First up, I will state the obvious – this is not a mystery story. While mysteries are my favorite genre, I do venture outside the norm occasionally and experience something else. That being said, the non-mysteries I find myself attracted to typically have some kind of mystery element going on within their pages. The Truth Commission is one of these.

The book started out a bit slow. Normandy is setting the scene. It turns out the novel in your hands is a piece of “creative nonfiction” that Normandy is writing as a project for her junior year of high school. In the beginning there were a lot of footnotes, which I found distracting. The YA reader (to whom this book is geared towards) may not. Besides the amount of footnotes – which do lessen as the chapters go on – I liked the perspective of the book and the way the story is told through her project.

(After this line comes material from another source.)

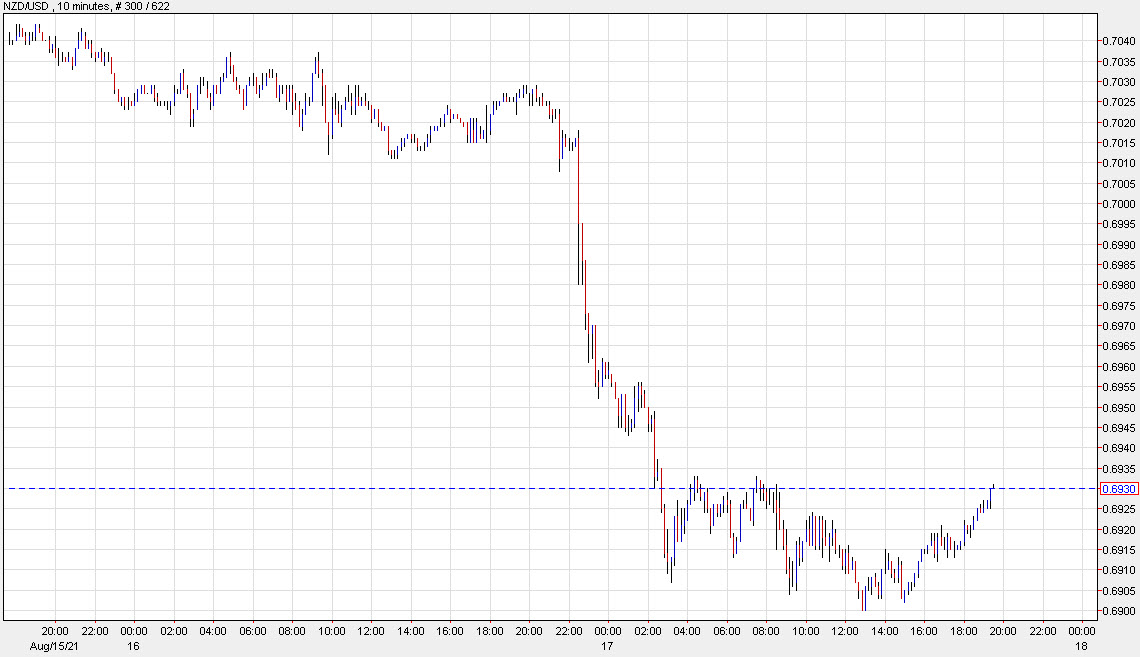Click the red 0.6930 current price tag
The width and height of the screenshot is (1140, 657).
coord(1118,489)
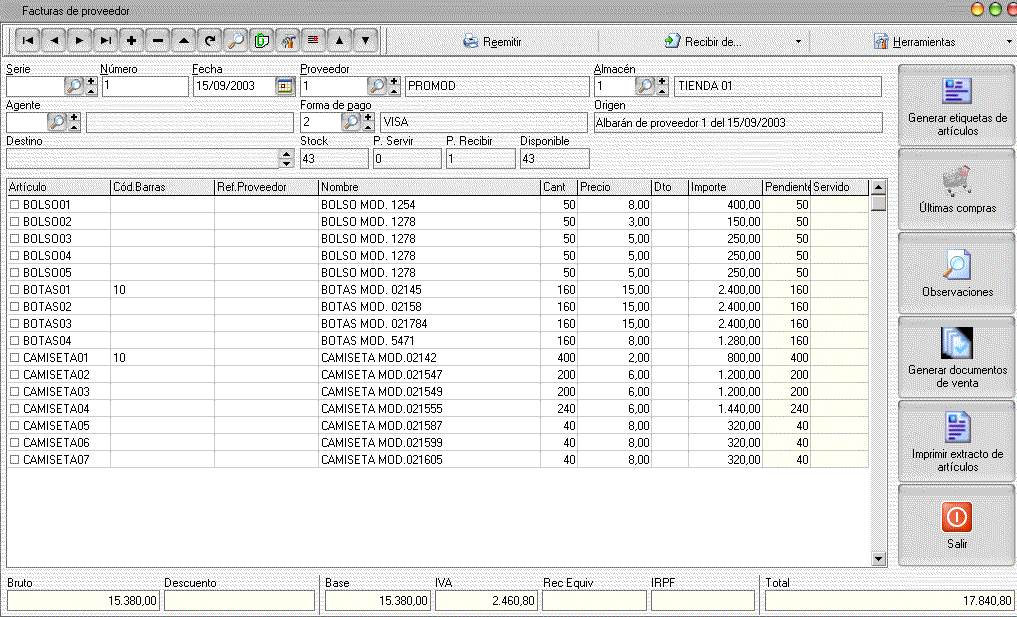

Normandy and her two best friends (Neil and Dusk) form the Truth Commission, whose mission is to ask someone a question and get an honest answer. Now when they begin to ask questions my first thought was, this is going to be a book about gossip, people get hurt, lessons learned, etc., etc., etc. Then I hit upon the following:

“We’re not gossiping,” I said. “Asking people the truth is a spiritual practice.”
Mr. Thomas’s broad face became serious. “I must have got that wrong. I thought that spiritual practice involved asking yourself the truth.”

And at this point, the novel changes. Normandy has got some hard questions to ask herself about the truths going on in her life. The main piece of that involves her sister, who has mysteriously returned home from college with a secret that she’s not sharing with anyone. Except for those bits and pieces she tosses out on evening visits to Normandy. Who knows something really bad is going on. (Armchair detectives, cue the mystery music! Dun, dun, dun.)

Once Normandy turns the questions and the truth discovery onto herself, things really start to get interesting. As Oscar Wilde says in one of my favorite plays The Importance of Being Earnest, “The truth is rarely pure and never simple.” As Normandy begins to peel the onion away to get to her sister’s truth, she discovers how accurate Mr. Wilde’s statement is.

This was a fun young adult novel with interesting characters. Not everything ties up neatly into a bow at the end, which felt right.

Thanks to the First to Read program for providing me with an advanced copy of this book in exchange for an honest review. The quote in this post comes from the copy I received, which was uncorrected text.